By Andres Gonzalez and Yousef Saba

LONDON/DUBAI (Reuters) – As Abu Dhabi’s ADNOC sets its sights on an 11.7 billion euro ($12.74 billion) takeover of German chemical maker Covestro in what would be the largest European acquisition by a Middle Eastern buyer in at least 16 years, it marks a recent upswing in dealmaking between the regions.

More than $24 billion in acquisitions of European assets by Middle Eastern buyers have been announced or completed so far this year, the most for the period since at least 2008 and 74% above the average in the last 10 years, according to Dealogic.

It is up from just $4.9 billion in the same period last year.

Gulf investors are being drawn to Europe by company valuations that lag those in the U.S., an easier regulatory backdrop for buyers from the region, and where investment needs make them more welcome, advisers and analysts told Reuters.

“Middle East strategic investors are now much more confident investing in Europe,” said David Martin, corporate partner at Linklaters, who helped establish the law firm’s Abu Dhabi office.

“There is a need in Europe, especially on some of the very large infrastructure projects, for deep pocketed investors”.

Miguel Azevedo, Middle East and Africa vice-chairman of investment banking at Citi, said investors from the region also bring their expertise to such projects.

“The UAE have a very clear strategy of creating global champions in the industries they know well and they perform well in,” he said. “They have experience, vision and the capital to do so. They are very business-driven and politically they are seen positively.”

European stock market valuations as measured by their price-to-earnings ratios have been falling in recent years relative to their history and in comparison with the U.S. market, according to LSEG data.

“Attractive valuations and lower investment scrutiny and geopolitical risk are valid reasons for (Gulf Cooperation Council) investors,” said Diego Lopez of sovereign wealth fund tracker Global SWF, noting their focus on infrastructure and energy assets.

Across the Atlantic, the Committee on Foreign Investment in the United States (CFIUS), which reviews the national security implications of foreign investments, has already blocked Middle Eastern parties from owning certain assets, according to reports.

Last November, President Joe Biden’s administration forced a Saudi Aramco-backed venture capital firm to sell its shares in a Silicon Valley AI chip startup backed by OpenAI co-founder Sam Altman, Bloomberg News reported.

In Europe, cross-border deals are scrutinized by each country separately, although the European Commission is seeking more coordinated control.

Lopez said that scrutiny was generally less intense than in the U.S.

“Certain EU countries have been setting up national bodies akin to CFIUS, but they are generally more lenient.”

DEALS TAKING TIME

Still, it is not all smooth sailing.

Last month, talks between Abu Dhabi’s TAQA and Naturgy’s largest shareholder over a proposed takeover of the $22 billion Spanish energy firm collapsed in part because disagreements over future governance, according to people with direct knowledge of the discussions.

The shareholder, Criteria, the state-backed Abu Dhabi power and utility company and Naturgy all declined to comment.

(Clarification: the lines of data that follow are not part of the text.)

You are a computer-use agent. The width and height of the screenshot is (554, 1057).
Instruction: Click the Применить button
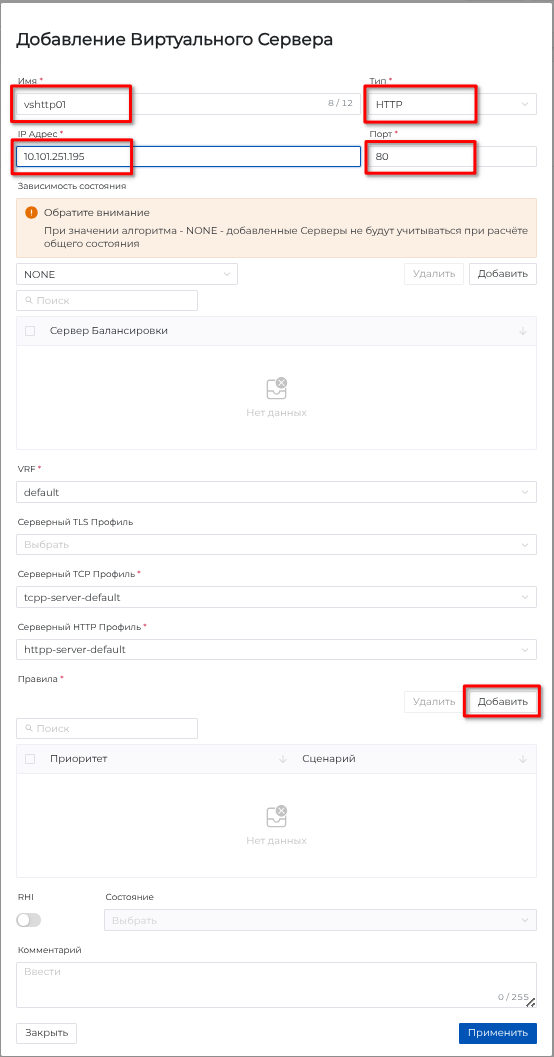click(x=498, y=1033)
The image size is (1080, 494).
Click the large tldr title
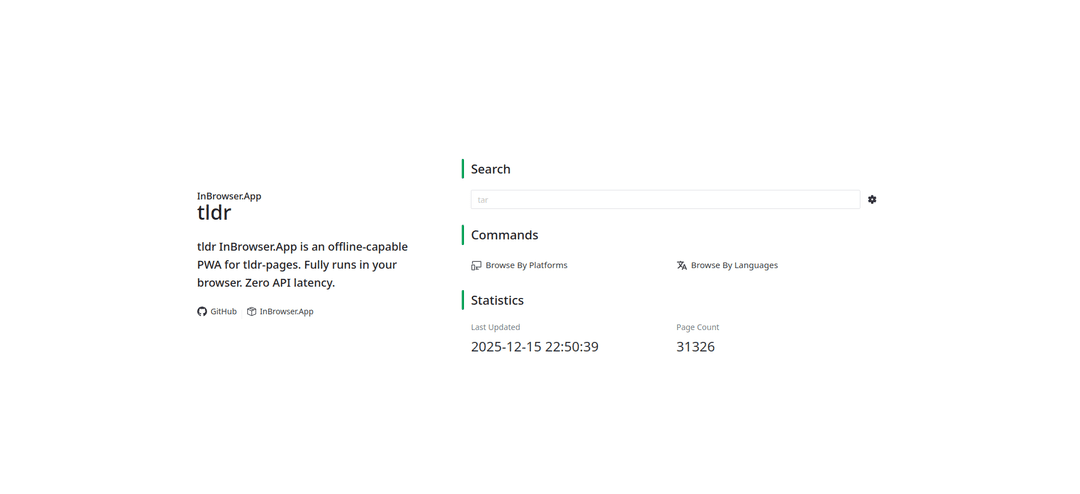(214, 213)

While regulatory concerns may be less of an issue in Europe than in the United States, firms seeking tie-ups in the European Union have also faced political hurdles.

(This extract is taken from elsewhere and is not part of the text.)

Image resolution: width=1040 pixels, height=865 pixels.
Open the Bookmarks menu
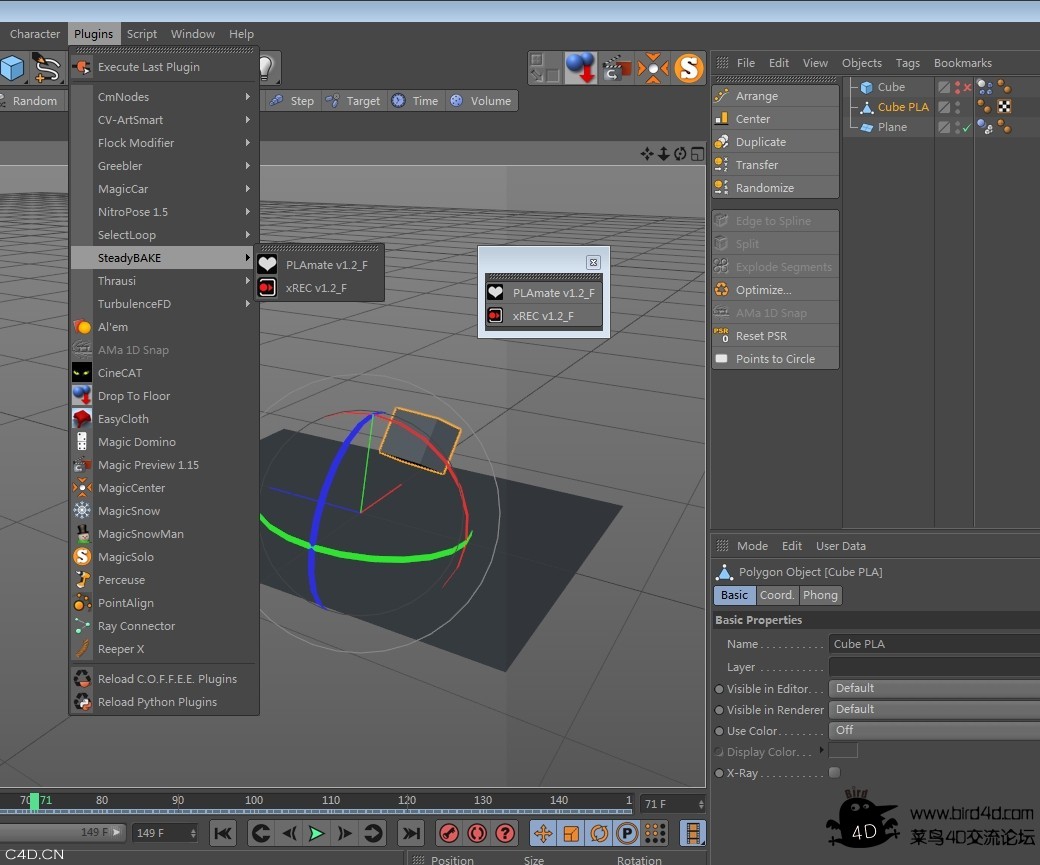point(962,63)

The Spanish government publicly opposed Saudi group STC’s acquisition of a stake in Telefonica (NYSE:), and STC is yet to convert part of its holding – consisting of 4.9% in shares and financial instruments that give it another 5% – into voting shares, which requires government approval.

Although Madrid has not made any public pronouncement on the conversion, it has invested around 2.3 billion euros to acquire a 10% stake in the group to counterbalance STC’s acquisition.

In Britain, officials cleared Abu Dhabi-based telecoms company e&’s acquisition of a 14.6% stake in Vodafone (NASDAQ:) only after ordering the British telecoms group to take steps to manage national security risks they said the deal posed.

Britain also ultimately blocked an Abu Dhabi-backed group’s takeover plan for Britain’s Telegraph newspaper.

Tie-ups are also taking time.

ADNOC’s talks with Covestro started more than a year ago, and in Austria, discussions between ADNOC and oil and gas group OMV to create a chemicals giant with combined annual sales of more than $20 billion have also been ongoing for a year. ADNOC declined to comment.

Linklaters’ Martin said some deals were taking longer to close because of antitrust and increased foreign investor screening.

“In certain strategic sectors, any investor from outside of Europe who is making a material investment in a European asset is likely to be subject to scrutiny. This adds layers of scrutiny and complexity.”